Later I used to think that place might be university. I imagined green carpets and hushed voices and great heavy furniture. As I grew older, steaming pots of coffee accompanied those images. I hurried through high school in the sense that I never saw it as more than an obstacle on my way to university. I traveled and worked for two years to get the kind of experiences I felt I would need to become a good anthropologist. I spent six years training to become first an anthropologist by degree, then three years doing a PhD, then a few dost.docs and assistant professorships, and then finally, the much coveted associate professorship. I consider myself very lucky.

Yet here I sit. Moaning. Disappointed that the coveted tenure in university turned out to be so overwhelmingly about supervision and teaching and admin and getting funding and managing projects and being strategic but most of all about publishing articles in high ranked journals at a pace which seems to me to discourage thorough reflection in favour of quick or tendential arguments.

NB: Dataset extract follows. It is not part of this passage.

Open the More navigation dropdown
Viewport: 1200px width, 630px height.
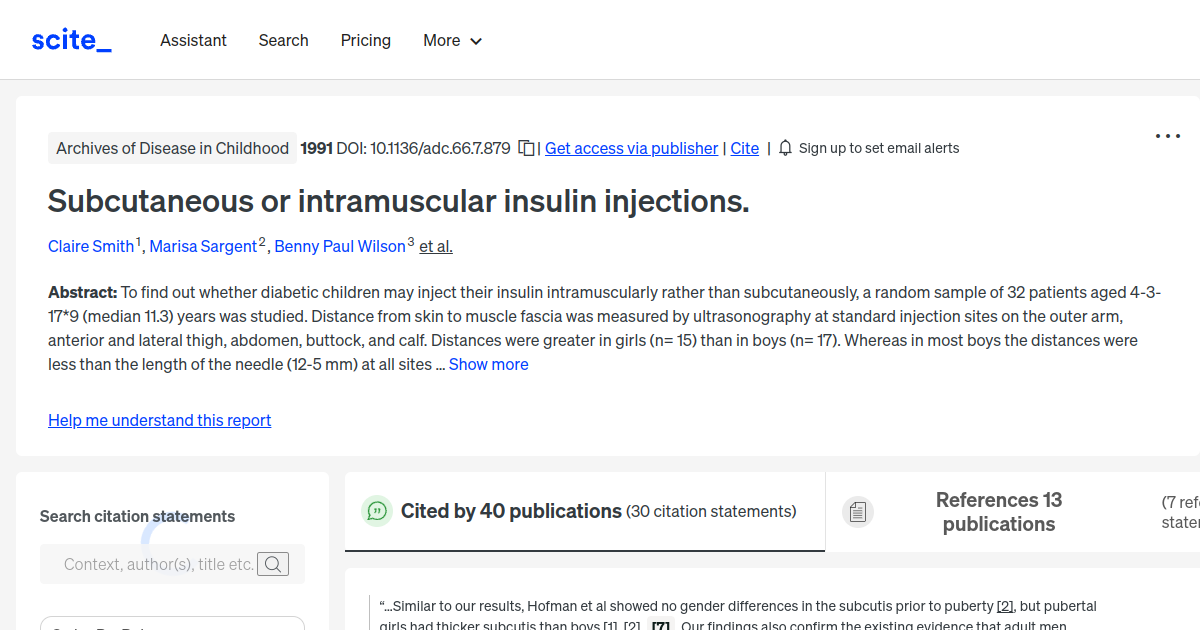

My university’s expectation of a two-articles-a-year-output might to outsiders seem like hardly anything at all. Still, if you imagine an average work life of 40 years, is it credible that your average professor (full or associate) might generate 80 distinctive, new insights or ideas worthy of publication and readership? Hardly. But the math being done at universities is of a different sort.

Well, what had I expected? Something entirely else. I cannot seem to just suck it up, or grow up, or act strategically, or do as the Romans, or focus on the bright sides. “Well”, as my mother have always said to me, “what are you going to do about it?” Well, I guess I am going to have to stop waiting for someone to drop that place I dreamt of in my lap and create it for myself.